PMA alone is a weaker mitogen than ChoP, ATP, and insulin in combination

Serum-starved clone 7/3T3 cells were treated for 16 h in the absence or presence of 500 nM insulin with 1 mM ChoP, 100 µM ATP, or 100 nM PMA in various combinations as indicated. Data are the mean ± S.E. of three experiments each performed in triplicate with the same passage of cells. Similar results were obtained in 12 other experiments.
Addition Incorporation of [3H]thymidine into DNA
Without insulin With insulin

None 610  ± 50 5910  ± 170
ChoP 9,330  ± 610 47,710  ± 2840
ChoP + ATP 77,870  ± 4680 264,960  ± 4710
PMA 28,690  ± 2190 144,640  ± 5540

The Role of pp70s6k and PI 3'-Kinase in the Mitogenic Effects of ChoP and ATP

Similar to many other mitogens, insulin also stimulates ribosomal S6 kinases (pp70s6k and pp90rsk). It is believed that activation of MAP kinase and pp90rsk are on the same pathway, while activation of pp70s6k by insulin occurs by a MAP kinase-independent (33) and PI 3'-kinase-dependent mechanism (34). Rapamycin (5 nM), an apparently specific inhibitor of pp70s6k (34, 35), strongly inhibited the combined mitogenic effects of ChoP plus ATP and/or insulin (Fig. 7). Rapamycin also effectively inhibited the mitogenic effects of platelet-derived growth factor and insulin-like growth factor I (data not shown). In comparison, a concentration of wortmannin (200 nM) that should have maximal inhibitory effect on PI 3'-kinase (36, 37), had clearly smaller inhibitory effects on ChoP plus ATP and/or insulin-induced DNA synthesis (Fig. 7). None of these inhibitors had detectable effects on cell viability as determined by the trypan blue exclusion assay.

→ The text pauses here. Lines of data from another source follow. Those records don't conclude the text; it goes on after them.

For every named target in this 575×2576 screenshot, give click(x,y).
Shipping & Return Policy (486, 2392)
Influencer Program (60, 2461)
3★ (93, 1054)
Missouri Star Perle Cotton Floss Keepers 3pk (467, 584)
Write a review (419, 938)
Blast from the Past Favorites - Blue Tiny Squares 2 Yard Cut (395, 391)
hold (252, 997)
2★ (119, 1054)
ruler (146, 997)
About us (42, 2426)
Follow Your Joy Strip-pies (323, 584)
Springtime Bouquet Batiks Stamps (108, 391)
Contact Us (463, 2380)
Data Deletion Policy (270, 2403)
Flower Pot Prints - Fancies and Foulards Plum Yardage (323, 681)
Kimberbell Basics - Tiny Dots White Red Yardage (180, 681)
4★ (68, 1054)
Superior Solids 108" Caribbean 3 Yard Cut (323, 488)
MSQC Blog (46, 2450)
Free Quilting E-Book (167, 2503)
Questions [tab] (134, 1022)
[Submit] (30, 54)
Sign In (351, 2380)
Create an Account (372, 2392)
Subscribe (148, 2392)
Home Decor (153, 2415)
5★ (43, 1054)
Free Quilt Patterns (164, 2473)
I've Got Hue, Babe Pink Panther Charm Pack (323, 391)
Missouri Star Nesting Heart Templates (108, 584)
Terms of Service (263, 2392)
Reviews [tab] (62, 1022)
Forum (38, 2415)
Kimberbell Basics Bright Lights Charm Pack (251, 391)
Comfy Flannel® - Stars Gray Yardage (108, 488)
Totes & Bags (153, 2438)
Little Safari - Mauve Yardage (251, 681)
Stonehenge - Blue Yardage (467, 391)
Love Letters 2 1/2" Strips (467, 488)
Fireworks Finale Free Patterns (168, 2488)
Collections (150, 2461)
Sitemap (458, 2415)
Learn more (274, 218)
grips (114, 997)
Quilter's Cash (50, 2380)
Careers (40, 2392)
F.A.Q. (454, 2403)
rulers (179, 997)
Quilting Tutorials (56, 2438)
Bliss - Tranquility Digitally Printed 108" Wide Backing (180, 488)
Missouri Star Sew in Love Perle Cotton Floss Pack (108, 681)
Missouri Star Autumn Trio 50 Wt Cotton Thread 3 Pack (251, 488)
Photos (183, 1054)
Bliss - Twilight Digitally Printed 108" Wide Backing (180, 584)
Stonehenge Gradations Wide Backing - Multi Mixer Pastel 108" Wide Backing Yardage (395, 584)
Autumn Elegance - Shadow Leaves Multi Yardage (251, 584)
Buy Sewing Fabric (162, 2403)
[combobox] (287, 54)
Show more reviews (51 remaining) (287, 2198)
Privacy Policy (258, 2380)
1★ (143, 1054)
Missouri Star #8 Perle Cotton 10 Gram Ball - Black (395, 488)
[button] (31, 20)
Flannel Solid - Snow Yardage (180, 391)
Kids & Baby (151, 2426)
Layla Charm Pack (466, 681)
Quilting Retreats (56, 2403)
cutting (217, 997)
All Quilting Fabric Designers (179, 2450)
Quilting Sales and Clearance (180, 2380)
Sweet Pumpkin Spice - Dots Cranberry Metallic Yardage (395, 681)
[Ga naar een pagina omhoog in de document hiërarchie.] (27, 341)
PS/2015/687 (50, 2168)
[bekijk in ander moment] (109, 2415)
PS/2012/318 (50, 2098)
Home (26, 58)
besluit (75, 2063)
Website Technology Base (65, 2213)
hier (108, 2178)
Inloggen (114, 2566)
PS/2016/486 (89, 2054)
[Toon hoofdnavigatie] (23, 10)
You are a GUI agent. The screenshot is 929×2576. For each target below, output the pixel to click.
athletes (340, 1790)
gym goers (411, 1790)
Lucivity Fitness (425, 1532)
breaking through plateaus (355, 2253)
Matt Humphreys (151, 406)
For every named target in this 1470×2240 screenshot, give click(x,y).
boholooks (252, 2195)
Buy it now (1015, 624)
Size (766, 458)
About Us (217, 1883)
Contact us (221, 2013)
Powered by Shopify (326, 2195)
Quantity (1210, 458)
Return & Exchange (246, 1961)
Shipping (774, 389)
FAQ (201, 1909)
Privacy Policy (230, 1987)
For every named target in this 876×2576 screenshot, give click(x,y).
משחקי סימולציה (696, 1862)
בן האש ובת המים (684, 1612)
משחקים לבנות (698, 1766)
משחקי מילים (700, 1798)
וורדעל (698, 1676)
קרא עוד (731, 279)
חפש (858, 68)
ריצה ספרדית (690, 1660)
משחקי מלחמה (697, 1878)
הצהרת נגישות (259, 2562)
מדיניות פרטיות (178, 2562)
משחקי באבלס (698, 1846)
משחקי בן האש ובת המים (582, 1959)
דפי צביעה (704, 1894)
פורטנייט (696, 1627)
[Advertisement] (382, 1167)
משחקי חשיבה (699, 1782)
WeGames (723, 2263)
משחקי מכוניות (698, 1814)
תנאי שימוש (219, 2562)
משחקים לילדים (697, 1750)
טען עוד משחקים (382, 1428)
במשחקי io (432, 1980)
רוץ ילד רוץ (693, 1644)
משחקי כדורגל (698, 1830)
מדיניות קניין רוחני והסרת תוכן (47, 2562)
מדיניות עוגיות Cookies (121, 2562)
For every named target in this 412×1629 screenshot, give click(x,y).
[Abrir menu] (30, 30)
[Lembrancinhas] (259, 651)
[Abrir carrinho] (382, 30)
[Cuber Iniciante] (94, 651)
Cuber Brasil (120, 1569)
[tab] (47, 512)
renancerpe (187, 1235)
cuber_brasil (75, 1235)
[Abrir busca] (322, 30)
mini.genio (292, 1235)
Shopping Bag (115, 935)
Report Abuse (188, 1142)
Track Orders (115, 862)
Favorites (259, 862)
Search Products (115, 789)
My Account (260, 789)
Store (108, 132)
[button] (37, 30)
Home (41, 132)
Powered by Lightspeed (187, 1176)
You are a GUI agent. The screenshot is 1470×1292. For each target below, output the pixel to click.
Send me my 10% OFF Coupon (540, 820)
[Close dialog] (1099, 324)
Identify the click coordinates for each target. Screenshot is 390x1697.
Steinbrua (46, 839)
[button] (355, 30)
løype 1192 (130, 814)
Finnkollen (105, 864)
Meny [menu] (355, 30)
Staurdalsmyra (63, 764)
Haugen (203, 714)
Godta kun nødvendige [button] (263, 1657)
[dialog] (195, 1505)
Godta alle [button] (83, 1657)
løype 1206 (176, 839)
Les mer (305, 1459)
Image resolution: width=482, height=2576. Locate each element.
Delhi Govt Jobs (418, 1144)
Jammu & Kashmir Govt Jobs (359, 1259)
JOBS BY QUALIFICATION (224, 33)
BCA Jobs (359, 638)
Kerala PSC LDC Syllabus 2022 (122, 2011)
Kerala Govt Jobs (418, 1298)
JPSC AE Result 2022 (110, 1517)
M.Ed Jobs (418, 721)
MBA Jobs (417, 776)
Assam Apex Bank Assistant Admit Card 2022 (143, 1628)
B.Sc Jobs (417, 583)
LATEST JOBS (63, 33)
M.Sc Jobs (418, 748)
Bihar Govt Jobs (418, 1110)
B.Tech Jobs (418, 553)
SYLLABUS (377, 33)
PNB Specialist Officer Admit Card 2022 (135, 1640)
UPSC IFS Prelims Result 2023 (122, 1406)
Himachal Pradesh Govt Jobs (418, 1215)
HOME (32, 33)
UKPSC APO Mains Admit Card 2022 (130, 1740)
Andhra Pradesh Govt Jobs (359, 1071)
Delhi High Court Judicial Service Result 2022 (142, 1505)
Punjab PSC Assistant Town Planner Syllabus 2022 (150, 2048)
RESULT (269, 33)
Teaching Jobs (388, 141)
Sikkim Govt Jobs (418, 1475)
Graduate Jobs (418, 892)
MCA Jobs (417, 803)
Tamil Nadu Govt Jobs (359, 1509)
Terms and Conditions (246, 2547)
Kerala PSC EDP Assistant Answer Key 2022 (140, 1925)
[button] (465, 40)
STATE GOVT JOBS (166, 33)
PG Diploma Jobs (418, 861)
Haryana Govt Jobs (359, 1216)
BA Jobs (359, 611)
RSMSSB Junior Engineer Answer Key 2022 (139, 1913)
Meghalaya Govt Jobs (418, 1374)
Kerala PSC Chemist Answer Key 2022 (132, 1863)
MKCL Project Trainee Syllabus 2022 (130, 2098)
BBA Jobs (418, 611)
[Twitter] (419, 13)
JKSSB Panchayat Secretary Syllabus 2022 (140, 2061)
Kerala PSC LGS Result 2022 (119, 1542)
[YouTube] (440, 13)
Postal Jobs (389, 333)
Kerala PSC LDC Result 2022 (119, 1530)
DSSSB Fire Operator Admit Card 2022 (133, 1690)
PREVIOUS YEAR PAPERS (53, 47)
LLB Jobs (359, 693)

Fig. 7. Rapamycin is a more effective inhibitor of mitogenic effects of ChoP, ATP, and insulin than wortmannin. Serum-starved clone 7/3T3 cells were first incubated for 20 min in the absence (square ) or presence of 200 nM wortmannin () or 5 nM rapamycin (black-square), followed by incubations for 16 h (in the continuous presence of inhibitors) in the presence of 500 nM insulin (I), insulin plus 1 mM ChoP (II), ChoP plus 100 µM ATP (III), or insulin plus ChoP plus ATP (IV). Data are the mean ± S.E. of three experiments each performed in duplicate with the same passage of cells.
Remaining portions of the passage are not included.